How Much Cardio Should I Do?

What about of cardio activity each week is recommended and will make an impact on my health?

FITNESS

pafenutritionandfitness

2/6/20223 min read

This isnt the easiest question to answer for most people, but there is an answer you can use as a baseline.

The National recommendation for physical activity for healthy Americans is 150 minutes a week.

That equals 30 minutes, 5 days a week.

So let that sink in a little bit. For me, that's about half of what I get. I always walk for an hour, 5 days per week.

For many of you, that number may seem absolutely absurd. Maybe you get hours every day for your job.
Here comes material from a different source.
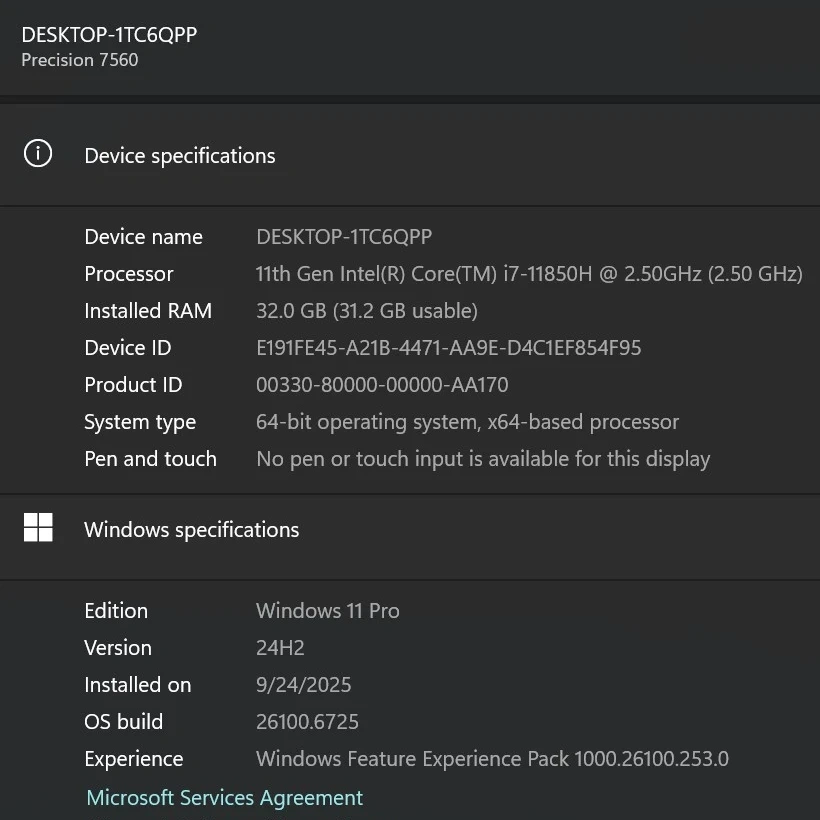Select the 9/24/2025 installed on date

pos(304,685)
Maybe you're training for a marathon in the spring and 150 minutes would never get you ready.

Or you're lucky if you get 30.

So remember, this is what is recommended for the non-athlete's human body. Less than this, especially by a lot, can lead to some sort of deterioration over time, and contributes toward chronic illness.

Anyhow, that's information for another article.
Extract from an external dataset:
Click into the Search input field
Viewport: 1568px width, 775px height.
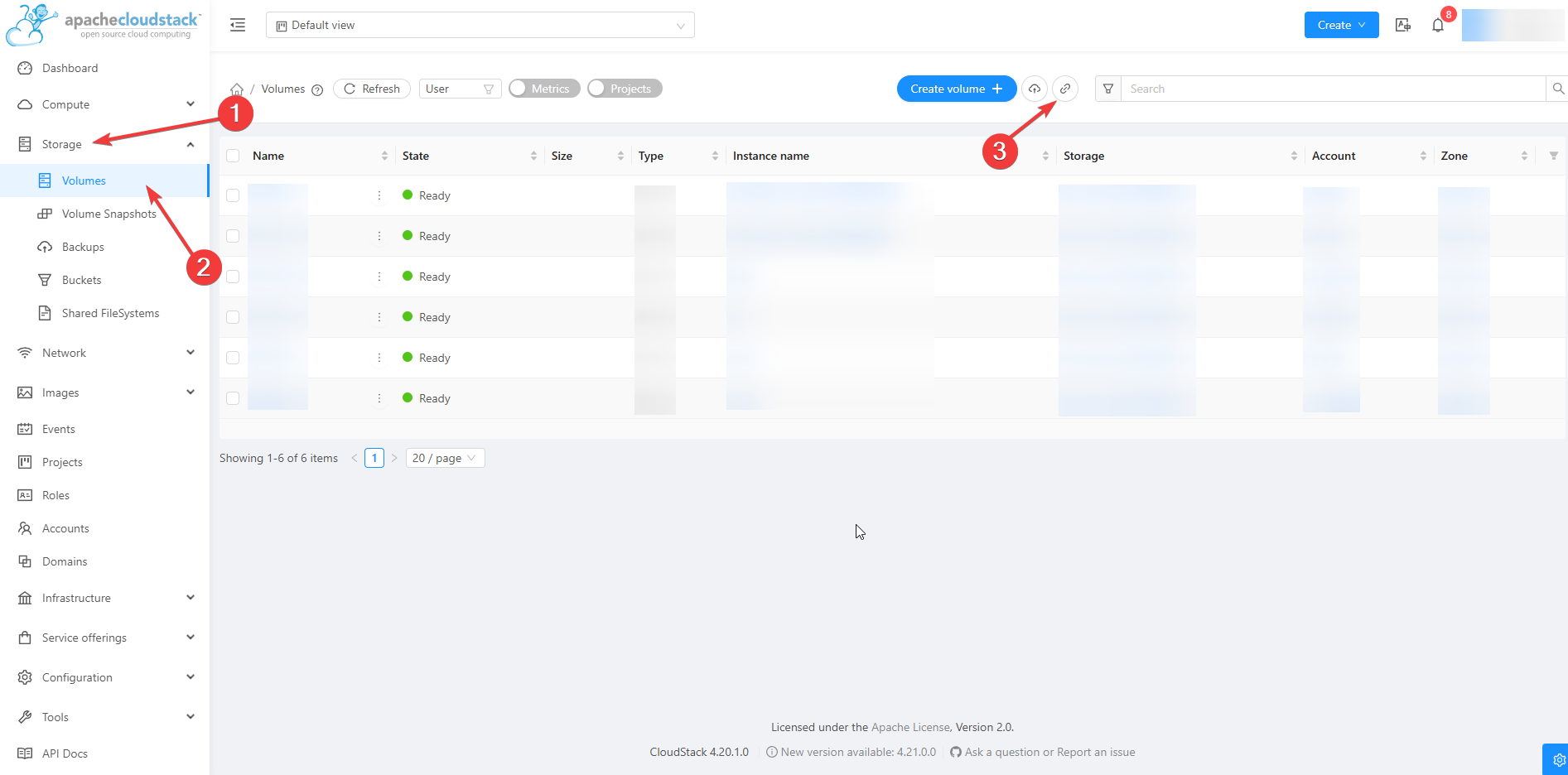[x=1333, y=89]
So what constitutes physical activity?

This is the part that isn't defined as well. And it's possibly the reason why Americans still struggle with moving enough. For the most part, it's any activity that raises your heart rate.

But getting up and walking to the fridge raises your heart rate from its resting point, right?

The World Health Organization defines it as "bodily movement produced by skeletal muscles that requires energy expenditure."

That's even more vague! Then people can argue that playing video games and scrolling on your phone is physical activity because you're moving your fingers. So you must be burning some calories to move your thumbs, right?

Ouch. I think this should be better defined.

As a health coach, if I were called upon to create a definition for physical activity, it would be any activity requiring movement that elevates the heart rate at least 25bpm. Maybe more. I'd have to do a study.

The point is, for it to actually count, you have to push yourself.

For example, I'm drafting this while on the treadmill. 2.3mph (I'm short, this is a good number for a medium-paced walk for me) at a 2.5% grade. My resting heart rate is at about 61bpm and right now my heart rate is 107bpm. I raised it by 46 and I'm not even power-walking. So 25 is definitely light for me, but may not be for all populations. Just to give you an idea.

I guess the biggest debate is whether or not working a job on your feet all day counts.

I think to a certain extent it does, and likely you're in much better shape than a desk worker who doesnt work out. But the body adapts to what it does all the time. After a few weeks of working on your feet, as long as your shoes are doing what they need to, you're used to it. You might be tired at the end of the day, but during the day, you're used to it.

Your heart rate will be raised, but you're no longer pushing yourself. And that is what contributes to your muscles, your heart, your respiratory system to gain health advantages from it.

Has your breathing rate increased during your workday? If yes, then I would say you can count that time as physical activity time. If not, then I struggle to honestly call it that.

So perhaps the answer to this question is that in order to be sure that it is actual physical that benefits you, push yourself to the point your breathing wants to speed up, or that it does.

Final question: should one dive right into 150 minutes each week?

No. Unless you can break it up into a couple 15 minute dog walks a day, then start slow. Maybe 10 to 15 minutes at first, maybe 3 days a week. It depends on what you can handle.

Figure out a baseline and then add ten minutes each week somewhere. Either add a day, or make a walk longer, something.

Week by week, add more. You'll get there eventually.

And if you get to 150 and you are enjoying yourself to want more, then by all means, add more. Consider it a bonus

How does this resonate with you? Despite the vagueness out there, does this seem to describe it a little better?